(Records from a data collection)
*** Block opens ***

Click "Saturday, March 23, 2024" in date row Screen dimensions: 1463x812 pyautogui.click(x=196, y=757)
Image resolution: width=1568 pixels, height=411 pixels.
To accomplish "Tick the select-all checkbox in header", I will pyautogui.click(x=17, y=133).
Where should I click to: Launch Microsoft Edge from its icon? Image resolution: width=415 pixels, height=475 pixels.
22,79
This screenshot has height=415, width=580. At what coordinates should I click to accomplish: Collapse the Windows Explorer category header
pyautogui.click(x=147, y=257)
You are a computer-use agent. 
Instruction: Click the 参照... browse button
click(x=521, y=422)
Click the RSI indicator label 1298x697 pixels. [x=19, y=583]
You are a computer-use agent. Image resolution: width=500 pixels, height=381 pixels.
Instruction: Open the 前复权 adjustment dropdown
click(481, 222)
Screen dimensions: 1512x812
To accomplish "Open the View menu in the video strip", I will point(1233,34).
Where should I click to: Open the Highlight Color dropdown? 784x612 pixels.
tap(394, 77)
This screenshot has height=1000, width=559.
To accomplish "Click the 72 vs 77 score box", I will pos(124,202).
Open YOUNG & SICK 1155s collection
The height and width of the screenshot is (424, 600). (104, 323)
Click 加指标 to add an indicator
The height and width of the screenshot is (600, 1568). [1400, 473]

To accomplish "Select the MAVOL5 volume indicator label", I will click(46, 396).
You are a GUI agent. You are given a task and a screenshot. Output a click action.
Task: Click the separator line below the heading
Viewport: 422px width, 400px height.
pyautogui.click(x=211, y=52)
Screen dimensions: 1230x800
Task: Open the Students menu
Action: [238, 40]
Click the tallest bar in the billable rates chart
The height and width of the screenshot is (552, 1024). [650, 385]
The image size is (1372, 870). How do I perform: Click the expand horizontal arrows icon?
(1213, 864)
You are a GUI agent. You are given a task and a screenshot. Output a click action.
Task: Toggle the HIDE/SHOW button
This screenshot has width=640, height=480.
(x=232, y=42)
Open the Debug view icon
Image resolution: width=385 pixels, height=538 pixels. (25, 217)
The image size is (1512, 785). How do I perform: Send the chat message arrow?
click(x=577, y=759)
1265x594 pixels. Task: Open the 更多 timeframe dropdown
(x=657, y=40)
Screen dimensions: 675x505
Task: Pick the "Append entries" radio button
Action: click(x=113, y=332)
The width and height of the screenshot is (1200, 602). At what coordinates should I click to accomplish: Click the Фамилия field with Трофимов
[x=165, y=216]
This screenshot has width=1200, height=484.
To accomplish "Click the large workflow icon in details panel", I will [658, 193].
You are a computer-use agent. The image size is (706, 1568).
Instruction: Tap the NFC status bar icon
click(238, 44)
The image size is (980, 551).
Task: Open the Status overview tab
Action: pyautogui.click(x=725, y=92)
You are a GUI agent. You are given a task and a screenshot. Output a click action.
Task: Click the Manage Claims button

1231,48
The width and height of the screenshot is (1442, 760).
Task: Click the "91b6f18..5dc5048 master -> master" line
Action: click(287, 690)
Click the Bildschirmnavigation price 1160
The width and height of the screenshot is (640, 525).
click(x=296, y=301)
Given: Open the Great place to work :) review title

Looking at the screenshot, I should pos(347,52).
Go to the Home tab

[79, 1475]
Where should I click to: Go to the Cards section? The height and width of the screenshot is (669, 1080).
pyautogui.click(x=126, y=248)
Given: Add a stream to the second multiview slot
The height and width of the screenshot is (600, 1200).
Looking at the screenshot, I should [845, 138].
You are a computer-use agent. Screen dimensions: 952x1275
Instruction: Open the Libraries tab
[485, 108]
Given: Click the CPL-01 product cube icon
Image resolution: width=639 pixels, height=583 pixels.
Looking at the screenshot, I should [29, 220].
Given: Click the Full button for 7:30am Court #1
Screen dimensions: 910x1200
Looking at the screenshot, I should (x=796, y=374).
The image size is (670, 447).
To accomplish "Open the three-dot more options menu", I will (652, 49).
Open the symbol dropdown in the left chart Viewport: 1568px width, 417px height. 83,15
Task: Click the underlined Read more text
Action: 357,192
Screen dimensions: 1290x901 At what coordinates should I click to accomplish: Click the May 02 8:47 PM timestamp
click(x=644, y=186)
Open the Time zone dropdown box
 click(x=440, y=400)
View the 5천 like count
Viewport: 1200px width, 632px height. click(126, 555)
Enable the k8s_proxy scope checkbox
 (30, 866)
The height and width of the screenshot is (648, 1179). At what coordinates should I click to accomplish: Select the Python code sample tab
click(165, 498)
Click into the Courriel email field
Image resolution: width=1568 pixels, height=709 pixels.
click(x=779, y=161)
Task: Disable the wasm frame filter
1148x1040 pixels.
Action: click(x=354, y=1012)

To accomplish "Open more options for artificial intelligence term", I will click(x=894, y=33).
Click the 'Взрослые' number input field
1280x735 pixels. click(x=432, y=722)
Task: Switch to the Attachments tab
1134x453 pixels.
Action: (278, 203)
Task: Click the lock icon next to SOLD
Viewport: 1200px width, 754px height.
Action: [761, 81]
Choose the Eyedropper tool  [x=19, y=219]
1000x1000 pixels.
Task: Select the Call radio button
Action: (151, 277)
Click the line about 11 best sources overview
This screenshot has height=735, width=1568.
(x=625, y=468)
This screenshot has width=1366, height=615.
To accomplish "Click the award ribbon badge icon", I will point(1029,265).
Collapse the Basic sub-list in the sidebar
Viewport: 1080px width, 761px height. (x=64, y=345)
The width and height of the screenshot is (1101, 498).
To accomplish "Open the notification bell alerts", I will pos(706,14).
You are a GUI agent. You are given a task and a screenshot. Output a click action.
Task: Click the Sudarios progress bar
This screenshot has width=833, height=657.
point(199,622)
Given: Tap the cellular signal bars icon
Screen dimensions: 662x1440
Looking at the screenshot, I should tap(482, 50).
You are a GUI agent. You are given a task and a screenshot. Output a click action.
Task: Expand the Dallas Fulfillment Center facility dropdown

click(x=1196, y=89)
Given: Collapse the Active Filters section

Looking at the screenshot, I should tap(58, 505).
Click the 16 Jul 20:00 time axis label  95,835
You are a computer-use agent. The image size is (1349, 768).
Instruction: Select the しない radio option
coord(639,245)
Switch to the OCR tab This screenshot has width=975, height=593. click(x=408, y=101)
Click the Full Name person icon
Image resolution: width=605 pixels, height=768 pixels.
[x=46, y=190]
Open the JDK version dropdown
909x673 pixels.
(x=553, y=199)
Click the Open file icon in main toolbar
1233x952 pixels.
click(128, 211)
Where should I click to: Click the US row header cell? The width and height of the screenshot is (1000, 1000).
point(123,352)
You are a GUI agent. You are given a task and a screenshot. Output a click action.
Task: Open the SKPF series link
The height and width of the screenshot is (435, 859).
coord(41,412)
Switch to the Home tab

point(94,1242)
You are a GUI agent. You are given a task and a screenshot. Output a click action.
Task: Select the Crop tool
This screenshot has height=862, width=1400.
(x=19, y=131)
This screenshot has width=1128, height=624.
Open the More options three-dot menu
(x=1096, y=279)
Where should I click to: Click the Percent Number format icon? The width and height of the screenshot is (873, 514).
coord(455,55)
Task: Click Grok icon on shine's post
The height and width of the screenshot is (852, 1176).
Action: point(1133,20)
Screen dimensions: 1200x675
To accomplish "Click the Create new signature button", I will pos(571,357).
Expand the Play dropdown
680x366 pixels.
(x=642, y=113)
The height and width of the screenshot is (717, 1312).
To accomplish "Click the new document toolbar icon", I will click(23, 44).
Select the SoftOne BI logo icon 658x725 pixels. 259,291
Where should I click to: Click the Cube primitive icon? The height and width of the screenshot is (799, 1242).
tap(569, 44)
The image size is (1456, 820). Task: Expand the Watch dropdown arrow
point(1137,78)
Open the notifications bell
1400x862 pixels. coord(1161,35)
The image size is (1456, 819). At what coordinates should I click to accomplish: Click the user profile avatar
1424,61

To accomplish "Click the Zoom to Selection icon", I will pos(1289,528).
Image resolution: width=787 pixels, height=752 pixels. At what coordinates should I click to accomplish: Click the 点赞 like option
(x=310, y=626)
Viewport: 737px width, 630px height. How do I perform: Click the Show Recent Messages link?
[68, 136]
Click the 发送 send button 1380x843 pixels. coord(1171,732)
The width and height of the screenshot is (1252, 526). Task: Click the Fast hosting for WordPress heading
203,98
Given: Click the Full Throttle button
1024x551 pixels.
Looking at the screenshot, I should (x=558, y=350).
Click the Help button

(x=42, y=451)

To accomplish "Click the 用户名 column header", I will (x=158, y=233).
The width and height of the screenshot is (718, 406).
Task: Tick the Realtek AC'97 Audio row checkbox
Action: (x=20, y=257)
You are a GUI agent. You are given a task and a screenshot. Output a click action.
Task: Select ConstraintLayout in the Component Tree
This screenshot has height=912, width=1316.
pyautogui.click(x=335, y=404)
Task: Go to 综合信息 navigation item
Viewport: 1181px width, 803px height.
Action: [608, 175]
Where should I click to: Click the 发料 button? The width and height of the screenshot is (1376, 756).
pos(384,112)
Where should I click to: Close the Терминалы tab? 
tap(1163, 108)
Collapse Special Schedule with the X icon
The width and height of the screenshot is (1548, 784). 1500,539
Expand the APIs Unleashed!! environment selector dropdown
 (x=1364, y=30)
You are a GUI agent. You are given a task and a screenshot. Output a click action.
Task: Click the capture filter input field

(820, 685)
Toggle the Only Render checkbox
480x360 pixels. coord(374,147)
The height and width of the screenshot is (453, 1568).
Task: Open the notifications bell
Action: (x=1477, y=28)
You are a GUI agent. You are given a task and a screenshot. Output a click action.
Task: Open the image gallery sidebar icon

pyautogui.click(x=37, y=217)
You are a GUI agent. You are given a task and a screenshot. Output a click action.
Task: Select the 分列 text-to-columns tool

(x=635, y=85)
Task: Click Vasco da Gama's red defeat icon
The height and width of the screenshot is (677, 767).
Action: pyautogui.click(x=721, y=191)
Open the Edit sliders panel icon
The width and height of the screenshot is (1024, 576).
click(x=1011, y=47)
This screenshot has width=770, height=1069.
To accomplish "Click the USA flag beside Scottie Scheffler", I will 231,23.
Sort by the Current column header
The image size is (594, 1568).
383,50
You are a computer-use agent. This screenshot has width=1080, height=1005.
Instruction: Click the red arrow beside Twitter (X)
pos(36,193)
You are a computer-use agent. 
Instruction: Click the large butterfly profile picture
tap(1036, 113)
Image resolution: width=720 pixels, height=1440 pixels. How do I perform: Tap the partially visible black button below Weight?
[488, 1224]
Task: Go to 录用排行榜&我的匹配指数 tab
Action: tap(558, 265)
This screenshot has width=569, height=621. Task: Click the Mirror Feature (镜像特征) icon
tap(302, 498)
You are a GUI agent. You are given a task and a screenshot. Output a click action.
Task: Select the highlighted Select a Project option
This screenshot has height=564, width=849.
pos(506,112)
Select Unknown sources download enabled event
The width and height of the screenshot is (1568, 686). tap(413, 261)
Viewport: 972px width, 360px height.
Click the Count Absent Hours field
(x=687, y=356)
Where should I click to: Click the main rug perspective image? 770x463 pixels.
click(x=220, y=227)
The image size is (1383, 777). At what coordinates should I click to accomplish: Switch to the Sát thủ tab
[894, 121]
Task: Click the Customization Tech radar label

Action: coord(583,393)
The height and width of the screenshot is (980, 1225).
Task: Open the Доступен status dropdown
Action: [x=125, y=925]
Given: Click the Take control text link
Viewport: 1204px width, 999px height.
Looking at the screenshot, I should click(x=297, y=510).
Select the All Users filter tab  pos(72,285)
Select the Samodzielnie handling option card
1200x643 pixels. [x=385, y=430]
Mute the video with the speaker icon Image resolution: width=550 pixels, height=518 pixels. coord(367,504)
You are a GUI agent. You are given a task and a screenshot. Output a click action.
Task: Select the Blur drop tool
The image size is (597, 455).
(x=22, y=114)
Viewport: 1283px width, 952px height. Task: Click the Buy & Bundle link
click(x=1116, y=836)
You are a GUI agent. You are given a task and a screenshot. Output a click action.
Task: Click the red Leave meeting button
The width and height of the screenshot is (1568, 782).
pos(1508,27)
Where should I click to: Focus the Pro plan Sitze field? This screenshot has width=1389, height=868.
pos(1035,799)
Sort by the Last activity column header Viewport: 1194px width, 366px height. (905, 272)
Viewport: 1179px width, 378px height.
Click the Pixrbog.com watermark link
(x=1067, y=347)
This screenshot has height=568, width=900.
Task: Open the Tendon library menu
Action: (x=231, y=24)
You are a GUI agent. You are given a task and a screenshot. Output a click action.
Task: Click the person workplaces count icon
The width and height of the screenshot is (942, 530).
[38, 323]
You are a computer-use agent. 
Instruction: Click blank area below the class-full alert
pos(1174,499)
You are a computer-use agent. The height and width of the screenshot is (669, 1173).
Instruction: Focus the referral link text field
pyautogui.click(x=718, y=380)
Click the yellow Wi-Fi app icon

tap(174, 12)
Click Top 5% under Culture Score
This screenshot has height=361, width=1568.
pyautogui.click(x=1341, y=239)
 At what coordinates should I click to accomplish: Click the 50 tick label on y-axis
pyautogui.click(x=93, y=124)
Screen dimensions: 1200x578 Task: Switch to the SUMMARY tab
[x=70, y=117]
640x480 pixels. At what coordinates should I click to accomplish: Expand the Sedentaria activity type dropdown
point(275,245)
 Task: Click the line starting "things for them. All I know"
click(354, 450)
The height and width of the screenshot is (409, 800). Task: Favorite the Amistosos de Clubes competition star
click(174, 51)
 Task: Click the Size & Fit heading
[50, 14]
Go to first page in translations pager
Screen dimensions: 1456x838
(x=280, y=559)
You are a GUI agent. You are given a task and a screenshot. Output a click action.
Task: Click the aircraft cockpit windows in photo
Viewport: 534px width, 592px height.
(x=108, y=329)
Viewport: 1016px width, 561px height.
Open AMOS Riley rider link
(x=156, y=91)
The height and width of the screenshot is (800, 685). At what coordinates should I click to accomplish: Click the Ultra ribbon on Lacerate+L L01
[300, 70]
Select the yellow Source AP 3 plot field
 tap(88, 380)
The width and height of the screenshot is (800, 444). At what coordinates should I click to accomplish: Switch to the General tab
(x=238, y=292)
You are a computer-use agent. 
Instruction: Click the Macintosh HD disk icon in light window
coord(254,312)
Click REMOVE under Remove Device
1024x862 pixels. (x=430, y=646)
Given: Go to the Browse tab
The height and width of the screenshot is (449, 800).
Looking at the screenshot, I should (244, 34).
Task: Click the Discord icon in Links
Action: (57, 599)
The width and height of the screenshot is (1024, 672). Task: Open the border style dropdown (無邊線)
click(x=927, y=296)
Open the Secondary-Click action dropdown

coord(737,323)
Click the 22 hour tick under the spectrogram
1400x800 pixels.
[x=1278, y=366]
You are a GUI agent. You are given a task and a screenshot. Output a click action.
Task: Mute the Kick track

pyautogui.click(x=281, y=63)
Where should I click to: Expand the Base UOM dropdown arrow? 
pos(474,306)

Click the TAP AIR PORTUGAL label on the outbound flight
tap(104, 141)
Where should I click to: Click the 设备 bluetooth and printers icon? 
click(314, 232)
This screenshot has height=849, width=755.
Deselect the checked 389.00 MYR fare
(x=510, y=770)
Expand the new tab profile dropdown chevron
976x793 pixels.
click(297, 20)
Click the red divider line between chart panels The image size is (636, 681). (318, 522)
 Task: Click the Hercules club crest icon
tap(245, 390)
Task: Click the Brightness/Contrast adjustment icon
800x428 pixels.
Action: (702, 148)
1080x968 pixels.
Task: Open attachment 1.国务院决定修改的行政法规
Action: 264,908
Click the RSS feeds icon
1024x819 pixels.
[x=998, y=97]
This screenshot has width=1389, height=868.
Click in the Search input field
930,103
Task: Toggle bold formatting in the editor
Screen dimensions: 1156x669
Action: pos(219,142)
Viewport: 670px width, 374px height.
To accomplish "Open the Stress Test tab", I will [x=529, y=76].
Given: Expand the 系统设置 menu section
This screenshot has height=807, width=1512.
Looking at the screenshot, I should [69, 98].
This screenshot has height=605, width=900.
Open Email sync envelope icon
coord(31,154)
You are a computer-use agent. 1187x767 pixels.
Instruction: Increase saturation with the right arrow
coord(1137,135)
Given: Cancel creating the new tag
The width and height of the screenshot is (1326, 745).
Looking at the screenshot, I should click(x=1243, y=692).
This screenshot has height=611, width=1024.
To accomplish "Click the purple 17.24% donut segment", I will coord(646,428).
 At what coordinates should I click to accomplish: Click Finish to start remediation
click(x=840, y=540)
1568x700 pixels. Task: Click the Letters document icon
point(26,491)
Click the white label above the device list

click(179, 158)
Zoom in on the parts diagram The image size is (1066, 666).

*** Block closes ***

What the task asks:
What lines above hold the word "video"? Pull each one out.

Task output:
To accomplish "Open the View menu in the video strip", I will point(1233,34).
Mute the video with the speaker icon Image resolution: width=550 pixels, height=518 pixels. coord(367,504)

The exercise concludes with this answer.